_Stored data:_
§ §

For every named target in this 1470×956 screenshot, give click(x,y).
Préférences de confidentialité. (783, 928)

§ §

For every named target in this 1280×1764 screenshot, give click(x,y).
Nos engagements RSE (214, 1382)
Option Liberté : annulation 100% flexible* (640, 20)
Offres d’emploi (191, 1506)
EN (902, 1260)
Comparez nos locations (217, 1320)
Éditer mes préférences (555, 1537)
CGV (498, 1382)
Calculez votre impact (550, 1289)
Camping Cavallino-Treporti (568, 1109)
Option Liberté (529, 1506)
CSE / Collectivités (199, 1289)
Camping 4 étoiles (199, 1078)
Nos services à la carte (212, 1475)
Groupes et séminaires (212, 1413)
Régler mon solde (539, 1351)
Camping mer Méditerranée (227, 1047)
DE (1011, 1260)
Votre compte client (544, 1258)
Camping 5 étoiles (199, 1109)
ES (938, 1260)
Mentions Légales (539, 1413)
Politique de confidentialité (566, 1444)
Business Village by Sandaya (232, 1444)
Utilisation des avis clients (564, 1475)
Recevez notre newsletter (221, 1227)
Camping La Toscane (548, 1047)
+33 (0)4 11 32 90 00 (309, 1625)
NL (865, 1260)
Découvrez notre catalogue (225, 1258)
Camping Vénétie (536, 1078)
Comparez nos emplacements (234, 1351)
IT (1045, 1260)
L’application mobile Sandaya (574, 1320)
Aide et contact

§ §

_What this task involves:_
The output should be exactly the lines above from the line containing "Groupes et séminaires (212, 1413)" to the line containing "Aide et contact", inclusive, with no other lines.

_Written solution:_
Groupes et séminaires (212, 1413)
Régler mon solde (539, 1351)
Camping mer Méditerranée (227, 1047)
DE (1011, 1260)
Votre compte client (544, 1258)
Camping 5 étoiles (199, 1109)
ES (938, 1260)
Mentions Légales (539, 1413)
Politique de confidentialité (566, 1444)
Business Village by Sandaya (232, 1444)
Utilisation des avis clients (564, 1475)
Recevez notre newsletter (221, 1227)
Camping La Toscane (548, 1047)
+33 (0)4 11 32 90 00 (309, 1625)
NL (865, 1260)
Découvrez notre catalogue (225, 1258)
Camping Vénétie (536, 1078)
Comparez nos emplacements (234, 1351)
IT (1045, 1260)
L’application mobile Sandaya (574, 1320)
Aide et contact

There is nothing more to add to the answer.